Please set down, unchanged, the line containing "Open the Schemas menu" and all the lines that follow it until the data below ends.

#####

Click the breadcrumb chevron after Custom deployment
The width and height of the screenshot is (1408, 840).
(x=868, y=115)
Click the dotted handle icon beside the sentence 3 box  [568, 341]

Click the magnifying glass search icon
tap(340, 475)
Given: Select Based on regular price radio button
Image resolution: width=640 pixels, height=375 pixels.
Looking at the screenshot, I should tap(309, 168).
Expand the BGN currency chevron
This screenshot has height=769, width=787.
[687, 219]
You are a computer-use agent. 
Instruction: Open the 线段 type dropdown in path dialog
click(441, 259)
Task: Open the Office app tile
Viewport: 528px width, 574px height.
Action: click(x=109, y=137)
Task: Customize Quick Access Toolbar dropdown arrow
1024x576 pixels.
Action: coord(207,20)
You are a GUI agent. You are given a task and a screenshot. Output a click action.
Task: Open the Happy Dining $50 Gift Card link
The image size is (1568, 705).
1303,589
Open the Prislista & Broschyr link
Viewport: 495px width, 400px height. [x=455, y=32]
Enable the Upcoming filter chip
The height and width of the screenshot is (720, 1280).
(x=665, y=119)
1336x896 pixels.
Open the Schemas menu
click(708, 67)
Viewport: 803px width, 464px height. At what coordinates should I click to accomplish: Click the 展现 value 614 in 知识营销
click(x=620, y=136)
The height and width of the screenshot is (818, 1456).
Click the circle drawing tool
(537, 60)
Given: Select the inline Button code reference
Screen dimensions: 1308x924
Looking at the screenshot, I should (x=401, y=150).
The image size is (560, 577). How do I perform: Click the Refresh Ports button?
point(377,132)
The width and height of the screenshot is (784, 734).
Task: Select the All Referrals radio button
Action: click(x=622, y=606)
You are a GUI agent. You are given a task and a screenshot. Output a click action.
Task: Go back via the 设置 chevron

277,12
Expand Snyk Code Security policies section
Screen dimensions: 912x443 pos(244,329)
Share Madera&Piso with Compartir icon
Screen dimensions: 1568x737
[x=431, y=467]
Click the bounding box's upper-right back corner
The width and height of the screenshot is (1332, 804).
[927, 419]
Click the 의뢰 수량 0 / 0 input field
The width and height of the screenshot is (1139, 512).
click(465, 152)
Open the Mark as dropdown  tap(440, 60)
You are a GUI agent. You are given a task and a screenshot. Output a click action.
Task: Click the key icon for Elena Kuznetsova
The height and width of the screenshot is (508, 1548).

#####

● **Answer box**:
Open the Schemas menu
click(708, 67)
Viewport: 803px width, 464px height. At what coordinates should I click to accomplish: Click the 展现 value 614 in 知识营销
click(x=620, y=136)
The height and width of the screenshot is (818, 1456).
Click the circle drawing tool
(537, 60)
Given: Select the inline Button code reference
Screen dimensions: 1308x924
Looking at the screenshot, I should (x=401, y=150).
The image size is (560, 577). How do I perform: Click the Refresh Ports button?
point(377,132)
The width and height of the screenshot is (784, 734).
Task: Select the All Referrals radio button
Action: click(x=622, y=606)
You are a GUI agent. You are given a task and a screenshot. Output a click action.
Task: Go back via the 设置 chevron

277,12
Expand Snyk Code Security policies section
Screen dimensions: 912x443 pos(244,329)
Share Madera&Piso with Compartir icon
Screen dimensions: 1568x737
[x=431, y=467]
Click the bounding box's upper-right back corner
The width and height of the screenshot is (1332, 804).
[927, 419]
Click the 의뢰 수량 0 / 0 input field
The width and height of the screenshot is (1139, 512).
click(465, 152)
Open the Mark as dropdown  tap(440, 60)
You are a GUI agent. You are given a task and a screenshot. Output a click action.
Task: Click the key icon for Elena Kuznetsova
The height and width of the screenshot is (508, 1548).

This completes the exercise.